Effectiveness of Virtual Reality Vs Standard Physical Therapy on Range of Motion, Pain and Enjoyment in Patients with Acute Burns: A Meta-Analysis and Evidence Based Review
Author(s): Nupur Hajela, Mercedes Dobson-Brazier, Jenna Sawdon Bea
Background: Each year 1.1 million people report having a burn injury, with 45,000 people requiring hospitalization. Patients suffering from a burn, experience one of the most excruciating types of pain, that is most commonly unsuccessfully treated though analgesics. Physical therapy increases a patient’s pain thus decreasing a patient’s compliance with treatment and willingness to move. Virtual reality has been proven to decrease burn pain, but there is limited information on the effects it has on range of motion and treatment enjoyment. The purpose of this study is to determine the effectiveness of VR as a treatment tool to increase ROM and enjoyment as part of cognitive distraction while decreasing reported pain when compared to standard physical therapy in patients with acute burns.
Methods: The search between Science Direct, Cinahl and PubMed yielded a total of 242 articles in total which were reviewed based on relevance of titles and abstracts. Prior to reviewing abstracts there were 77 duplicates removed, leaving 165 non-duplicate articles. There were 131 articles removed after reading the abstract and finding the articles did not fit within the meta-analysis leaving 34 articles left to review for inclusion/exclusion criteria. After reviewing the articles, 8 studies eligible for this metaanalysis based on the inclusion and exclusion criteria were analyzed though Microsoft Excel. The studies were used for the following three outcome measures: range of motion, pain and enjoyment.
Results: Range of motion presented with homogenous results with a grand effect size of 0.19. Pain was found to have homogeneity with grand effect size of -0.45. Enjoyment was the only outcome measure that presented with heterogeneity and a grand effect size of 1.30. Virtual reality was proven to be an effective way to decrease pain and improving enjoyment. Range of motion had a trend to favoring virtual reality; therefore, virtual reality is a feasible treatment tool for patient’s suffering from an acute burn injury. Future research is needed to determine the effects of each joint on range of motion, and the correlation between enjoyment and movement.

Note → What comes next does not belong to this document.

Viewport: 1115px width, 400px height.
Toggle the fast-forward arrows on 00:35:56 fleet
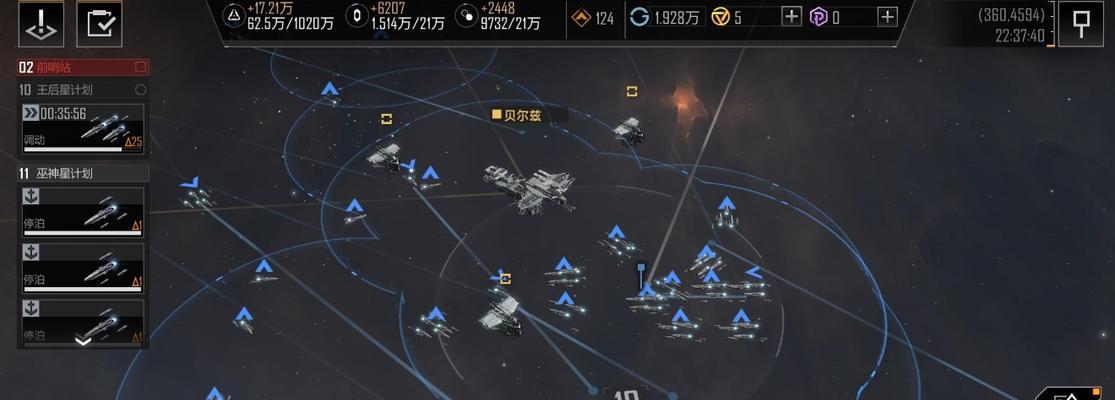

Conclusion: Based on these findings, physical therapists can use VR as a treatment tool to help their patients recover faster with less pain compared to traditional physical therapy. One of the most common complications of a burn injury is contracture formation. This is typically due to decreased movement from the patient during the healing stage, but VR can help improve movement as mentioned above. Having a decrease in pain and an increase in enjoyment can lead to a decrease in anxiety to physical therapy and movement in general thereby leading to better patient outcomes and improve their quality of life.